• [Exercise details]
Search term "value": copy each line of the data containing it.

• [Material to process]
• • •

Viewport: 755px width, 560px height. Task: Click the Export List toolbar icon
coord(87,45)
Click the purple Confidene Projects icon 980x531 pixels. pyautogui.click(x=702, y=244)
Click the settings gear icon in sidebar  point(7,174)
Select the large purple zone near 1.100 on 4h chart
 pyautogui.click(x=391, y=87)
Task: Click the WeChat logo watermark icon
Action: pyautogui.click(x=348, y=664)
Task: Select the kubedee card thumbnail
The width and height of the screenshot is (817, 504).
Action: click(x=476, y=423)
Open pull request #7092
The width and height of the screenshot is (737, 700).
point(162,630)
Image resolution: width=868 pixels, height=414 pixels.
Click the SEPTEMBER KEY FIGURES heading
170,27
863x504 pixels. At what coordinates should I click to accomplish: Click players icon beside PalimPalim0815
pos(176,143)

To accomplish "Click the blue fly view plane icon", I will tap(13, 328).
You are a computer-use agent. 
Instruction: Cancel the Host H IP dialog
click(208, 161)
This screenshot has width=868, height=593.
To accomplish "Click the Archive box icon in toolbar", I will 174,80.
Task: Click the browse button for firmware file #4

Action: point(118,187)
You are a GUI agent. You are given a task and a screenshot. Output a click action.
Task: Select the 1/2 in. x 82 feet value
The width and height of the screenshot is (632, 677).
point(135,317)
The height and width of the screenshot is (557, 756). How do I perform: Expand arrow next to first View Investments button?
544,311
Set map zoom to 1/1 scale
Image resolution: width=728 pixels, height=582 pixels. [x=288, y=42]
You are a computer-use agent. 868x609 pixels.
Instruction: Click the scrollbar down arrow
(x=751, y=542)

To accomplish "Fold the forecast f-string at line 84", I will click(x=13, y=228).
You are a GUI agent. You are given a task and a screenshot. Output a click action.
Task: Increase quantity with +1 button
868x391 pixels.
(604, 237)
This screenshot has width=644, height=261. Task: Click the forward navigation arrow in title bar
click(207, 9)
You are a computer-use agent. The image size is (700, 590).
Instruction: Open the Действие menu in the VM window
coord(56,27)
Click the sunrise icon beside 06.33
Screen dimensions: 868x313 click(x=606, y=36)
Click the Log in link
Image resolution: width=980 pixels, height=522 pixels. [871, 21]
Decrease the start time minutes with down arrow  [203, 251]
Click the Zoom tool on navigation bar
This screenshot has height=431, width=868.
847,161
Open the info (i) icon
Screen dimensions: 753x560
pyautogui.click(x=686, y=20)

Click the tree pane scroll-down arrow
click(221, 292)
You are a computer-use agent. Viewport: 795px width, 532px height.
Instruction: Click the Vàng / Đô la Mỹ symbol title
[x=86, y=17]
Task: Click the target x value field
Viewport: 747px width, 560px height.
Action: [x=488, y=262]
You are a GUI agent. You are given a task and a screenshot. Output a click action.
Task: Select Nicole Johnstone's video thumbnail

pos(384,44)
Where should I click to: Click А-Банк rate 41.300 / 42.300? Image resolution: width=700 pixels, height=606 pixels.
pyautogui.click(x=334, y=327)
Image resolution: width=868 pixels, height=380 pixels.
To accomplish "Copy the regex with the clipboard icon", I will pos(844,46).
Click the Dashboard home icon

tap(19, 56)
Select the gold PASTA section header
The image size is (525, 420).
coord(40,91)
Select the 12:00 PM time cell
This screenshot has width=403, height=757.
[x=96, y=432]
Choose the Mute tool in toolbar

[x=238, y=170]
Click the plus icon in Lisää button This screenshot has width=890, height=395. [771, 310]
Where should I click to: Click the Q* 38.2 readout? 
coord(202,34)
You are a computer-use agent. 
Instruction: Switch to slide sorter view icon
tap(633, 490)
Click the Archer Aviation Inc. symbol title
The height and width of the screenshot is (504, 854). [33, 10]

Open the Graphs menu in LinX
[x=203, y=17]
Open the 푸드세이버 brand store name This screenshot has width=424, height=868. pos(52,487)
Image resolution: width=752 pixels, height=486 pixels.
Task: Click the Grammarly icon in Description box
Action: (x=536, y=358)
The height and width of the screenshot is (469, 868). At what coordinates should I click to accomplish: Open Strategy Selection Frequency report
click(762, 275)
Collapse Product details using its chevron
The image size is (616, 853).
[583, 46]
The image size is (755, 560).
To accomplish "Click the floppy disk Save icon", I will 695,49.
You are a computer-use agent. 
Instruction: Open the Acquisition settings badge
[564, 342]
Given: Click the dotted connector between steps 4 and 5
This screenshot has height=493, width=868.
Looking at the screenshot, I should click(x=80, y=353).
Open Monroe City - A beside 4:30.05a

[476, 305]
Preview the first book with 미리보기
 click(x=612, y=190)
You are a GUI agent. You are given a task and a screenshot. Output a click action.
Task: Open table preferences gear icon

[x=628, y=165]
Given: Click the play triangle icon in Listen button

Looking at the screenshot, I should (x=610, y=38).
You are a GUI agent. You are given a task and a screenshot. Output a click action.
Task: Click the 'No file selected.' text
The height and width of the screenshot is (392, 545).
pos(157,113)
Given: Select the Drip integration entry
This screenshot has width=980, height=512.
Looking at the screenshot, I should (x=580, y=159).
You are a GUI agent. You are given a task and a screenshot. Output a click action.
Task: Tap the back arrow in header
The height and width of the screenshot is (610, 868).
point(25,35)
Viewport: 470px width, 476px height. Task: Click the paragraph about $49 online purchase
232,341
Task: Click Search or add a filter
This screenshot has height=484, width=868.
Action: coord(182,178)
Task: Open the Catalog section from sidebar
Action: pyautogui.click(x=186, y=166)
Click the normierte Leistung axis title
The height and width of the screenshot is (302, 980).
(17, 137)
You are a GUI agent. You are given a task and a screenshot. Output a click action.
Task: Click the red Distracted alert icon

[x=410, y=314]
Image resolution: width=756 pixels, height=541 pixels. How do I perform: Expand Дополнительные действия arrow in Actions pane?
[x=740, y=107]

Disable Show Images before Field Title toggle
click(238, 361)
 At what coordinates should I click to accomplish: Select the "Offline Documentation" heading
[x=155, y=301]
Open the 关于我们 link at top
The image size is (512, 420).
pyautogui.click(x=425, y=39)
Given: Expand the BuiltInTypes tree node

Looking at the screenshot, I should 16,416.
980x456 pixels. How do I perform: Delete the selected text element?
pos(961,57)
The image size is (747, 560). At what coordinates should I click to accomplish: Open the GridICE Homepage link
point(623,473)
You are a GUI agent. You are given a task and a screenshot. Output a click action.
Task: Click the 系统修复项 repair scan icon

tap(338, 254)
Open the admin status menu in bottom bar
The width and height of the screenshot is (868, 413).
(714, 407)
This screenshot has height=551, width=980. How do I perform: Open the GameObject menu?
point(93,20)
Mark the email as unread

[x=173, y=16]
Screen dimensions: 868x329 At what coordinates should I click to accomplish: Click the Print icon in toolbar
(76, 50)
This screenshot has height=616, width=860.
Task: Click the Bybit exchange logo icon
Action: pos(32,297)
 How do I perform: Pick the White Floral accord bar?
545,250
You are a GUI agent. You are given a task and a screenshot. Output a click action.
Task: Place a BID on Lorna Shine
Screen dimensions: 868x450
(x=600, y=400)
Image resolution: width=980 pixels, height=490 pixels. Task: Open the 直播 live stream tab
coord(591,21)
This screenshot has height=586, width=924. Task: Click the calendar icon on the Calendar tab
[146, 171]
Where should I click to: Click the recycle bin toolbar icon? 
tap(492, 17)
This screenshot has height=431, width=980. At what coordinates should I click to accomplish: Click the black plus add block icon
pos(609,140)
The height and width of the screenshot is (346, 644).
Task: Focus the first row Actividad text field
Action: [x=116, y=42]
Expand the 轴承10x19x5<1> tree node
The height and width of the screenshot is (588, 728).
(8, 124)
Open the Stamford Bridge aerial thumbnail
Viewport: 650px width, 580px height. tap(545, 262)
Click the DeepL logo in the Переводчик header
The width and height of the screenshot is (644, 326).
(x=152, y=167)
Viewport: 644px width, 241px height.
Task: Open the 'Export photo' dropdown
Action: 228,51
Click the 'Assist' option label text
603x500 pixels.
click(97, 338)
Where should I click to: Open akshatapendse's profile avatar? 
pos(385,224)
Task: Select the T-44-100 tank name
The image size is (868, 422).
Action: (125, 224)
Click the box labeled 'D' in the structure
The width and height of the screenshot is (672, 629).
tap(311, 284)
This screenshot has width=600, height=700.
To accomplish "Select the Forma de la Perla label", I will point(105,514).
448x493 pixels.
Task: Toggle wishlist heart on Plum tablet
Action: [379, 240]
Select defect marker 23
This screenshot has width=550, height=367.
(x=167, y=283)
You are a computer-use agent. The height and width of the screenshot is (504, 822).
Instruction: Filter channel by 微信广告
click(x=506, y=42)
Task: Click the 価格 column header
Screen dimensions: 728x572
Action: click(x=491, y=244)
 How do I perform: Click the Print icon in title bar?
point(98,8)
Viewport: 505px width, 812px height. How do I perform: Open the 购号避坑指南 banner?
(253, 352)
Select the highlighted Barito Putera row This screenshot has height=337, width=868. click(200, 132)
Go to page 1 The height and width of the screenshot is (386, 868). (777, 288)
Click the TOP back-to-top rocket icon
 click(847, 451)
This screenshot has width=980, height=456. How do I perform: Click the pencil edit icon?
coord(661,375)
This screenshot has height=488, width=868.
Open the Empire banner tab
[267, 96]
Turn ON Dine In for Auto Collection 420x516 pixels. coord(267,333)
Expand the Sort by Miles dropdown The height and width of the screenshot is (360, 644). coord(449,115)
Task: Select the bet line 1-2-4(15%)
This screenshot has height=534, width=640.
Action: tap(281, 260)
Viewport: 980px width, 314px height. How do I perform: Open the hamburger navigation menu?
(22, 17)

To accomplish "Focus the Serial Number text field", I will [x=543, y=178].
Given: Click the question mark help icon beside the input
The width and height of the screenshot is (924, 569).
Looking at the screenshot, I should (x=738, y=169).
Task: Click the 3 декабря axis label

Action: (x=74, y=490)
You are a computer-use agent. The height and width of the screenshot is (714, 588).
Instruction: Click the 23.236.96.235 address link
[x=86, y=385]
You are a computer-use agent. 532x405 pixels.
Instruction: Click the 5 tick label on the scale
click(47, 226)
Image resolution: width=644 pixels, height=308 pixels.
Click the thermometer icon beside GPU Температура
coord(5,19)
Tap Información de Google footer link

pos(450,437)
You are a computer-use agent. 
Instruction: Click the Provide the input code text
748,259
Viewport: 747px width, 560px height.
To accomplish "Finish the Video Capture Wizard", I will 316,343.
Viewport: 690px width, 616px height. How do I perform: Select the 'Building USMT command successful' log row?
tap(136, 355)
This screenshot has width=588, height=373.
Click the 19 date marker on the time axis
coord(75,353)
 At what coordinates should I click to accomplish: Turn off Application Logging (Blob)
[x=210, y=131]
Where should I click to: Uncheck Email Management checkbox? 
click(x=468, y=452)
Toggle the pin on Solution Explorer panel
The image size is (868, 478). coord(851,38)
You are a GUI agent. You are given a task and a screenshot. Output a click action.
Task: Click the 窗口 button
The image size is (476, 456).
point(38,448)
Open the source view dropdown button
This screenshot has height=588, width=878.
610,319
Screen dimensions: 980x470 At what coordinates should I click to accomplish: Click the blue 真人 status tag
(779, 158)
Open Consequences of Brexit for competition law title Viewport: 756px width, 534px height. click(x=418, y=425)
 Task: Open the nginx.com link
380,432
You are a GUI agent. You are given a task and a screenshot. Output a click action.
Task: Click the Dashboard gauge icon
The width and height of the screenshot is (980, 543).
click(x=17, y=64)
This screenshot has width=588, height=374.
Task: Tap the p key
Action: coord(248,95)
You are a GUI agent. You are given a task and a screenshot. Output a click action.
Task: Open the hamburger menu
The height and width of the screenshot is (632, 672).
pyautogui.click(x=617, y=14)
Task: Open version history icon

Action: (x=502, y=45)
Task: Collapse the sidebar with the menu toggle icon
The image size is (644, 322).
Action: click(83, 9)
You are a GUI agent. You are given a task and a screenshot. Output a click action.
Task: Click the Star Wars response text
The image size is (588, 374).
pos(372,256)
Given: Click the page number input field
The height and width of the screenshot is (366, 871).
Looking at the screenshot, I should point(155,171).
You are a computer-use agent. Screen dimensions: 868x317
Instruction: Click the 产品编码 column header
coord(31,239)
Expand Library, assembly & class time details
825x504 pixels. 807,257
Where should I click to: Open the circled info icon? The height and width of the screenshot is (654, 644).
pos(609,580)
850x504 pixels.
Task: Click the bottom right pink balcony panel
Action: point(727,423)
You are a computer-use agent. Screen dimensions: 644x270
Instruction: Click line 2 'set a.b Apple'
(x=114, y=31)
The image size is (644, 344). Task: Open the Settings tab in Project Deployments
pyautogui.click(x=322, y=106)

• • •

• [Solution for this problem]
Task: Select the 1/2 in. x 82 feet value
Task: Click the target x value field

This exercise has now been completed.